As longer lifespans mean that more people may have to deal with Alzheimer’s and other dementias, researchers are working overtime to find new treatments. To leave no stone unturned, researchers at the University of South Carolina’s College of Pharmacy are scouring reams of data to see whether existing medications might be put to new use.
Using a combination of expertise in data science, artificial intelligence and pharmacology, the researchers are looking over decades of medical records to identify potential connections between approved treatments for a wide range of chronic illnesses and neurocognitive disease.
“What’s happening at the College of Pharmacy is unique,” says Joseph Magagnoli, clinical assistant professor in the Department of Clinical Pharmacy and Outcomes Sciences. “We bring together clinical pharmacy experts in drug use, data scientists like myself and basic scientists working with disease models, cell cultures and mouse models. By linking these departments, we can conduct the entire spectrum of analysis in-house.”

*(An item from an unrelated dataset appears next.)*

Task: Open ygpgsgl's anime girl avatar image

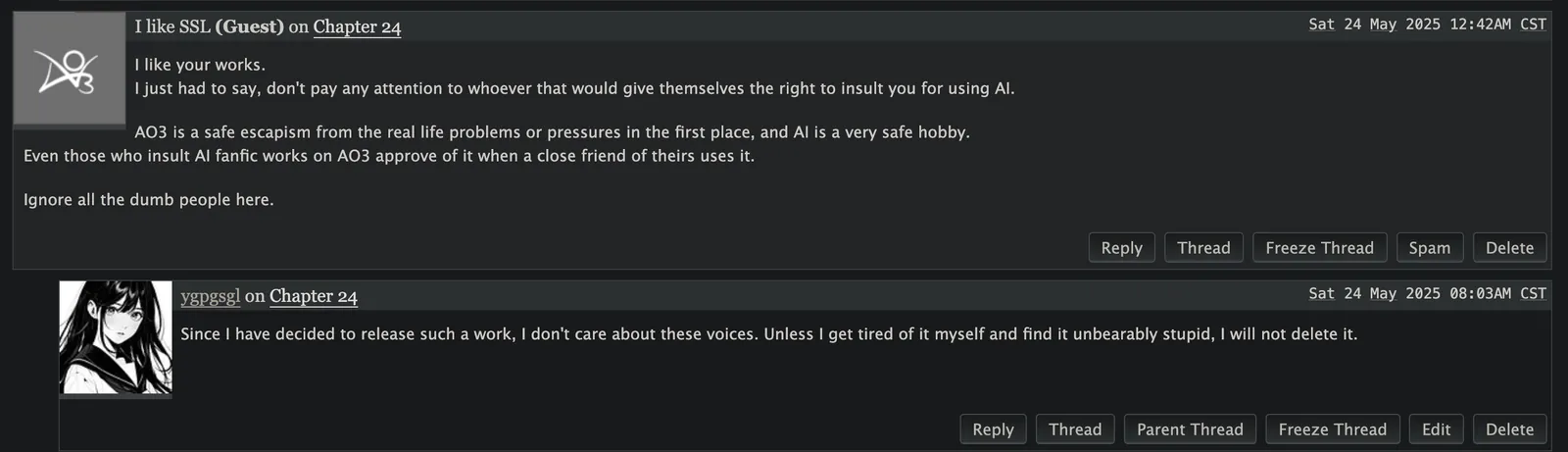Action: pyautogui.click(x=116, y=337)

The team includes Functional Genomics Core Director Michael Shtutman, Clinical Pharmacy and Outcomes Sciences department chair Scott Sutton and biostatistician Tammy Cummings.
One challenge for the researchers is that comparing medical records is like comparing apples to oranges. Specific diagnoses, such as high blood pressure or diabetes, are often coded clearly for insurance reimbursement purposes. But other information must be parsed from clinician observations made in notes or “free text,” which can vary widely among individual physicians and medical systems.
“When pharmaceutical companies bring drugs to the market, they're typically for one indication. And that's based on the laboratory science and the drug development targeting a specific pathway. There could be side effects with those drugs, because they're hitting other pathways, that have unintended consequences. So, the question is how do we find those drugs that have clinically relevant off-target effects that could be beneficial?”
Finding connections in that mass of structured and unstructured information for millions of records is beyond human capabilities. That’s where artificial intelligence comes in.
“Clinical data don’t come neatly organized,” says Shtutman. “Physicians document care in many different ways and there’s no single standard. That means working with large volumes of unstructured notes and test results rather than a clean database. Making sense of that data is difficult, and our team has developed algorithms to help extract insights from it.”
Magagnoli explains that while a new drug is being tested, researchers obviously look for negative side effects that may outweigh the clinical value of the drug. But positive side effects may not be noted, especially since drug trials are short-term and people typically take medications for chronic conditions for long periods of time.
“When pharmaceutical companies bring drugs to the market, they're typically for one indication. And that's based on the laboratory science and the drug development targeting a specific pathway,” Magagnoli says. “There could be side effects with those drugs, because they're hitting other pathways, that have unintended consequences. So, the question is how do we find those drugs that have clinically relevant off-target effects that could be beneficial?”
Once the research reveals connections between certain drugs and these “off-target” outcomes, the team produces a paper documenting what it has found. Two such papers have already been accepted for publication. These will serve as a jumping off point for further lab study, which can, in turn, lead to clinical trials for existing medicines focused on a new use.
Magagnoli says the team can also study specific types of drugs and their impact on long-term issues like dementia. For example, if a drug that is used to treat high blood pressure also inhibits inflammation in the brain, he would expect to find that people who took that drug would have lower rates of dementia than people who took a different blood pressure medication. These findings can provide guidance for doctors as they choose the best treatment options for patients.
“If the scientists in the lab have a drug and it inhibits this enzyme, if it's clinically relevant, we should be able to see that effect in large numbers of patient data,” he says. “We can test that in the database.”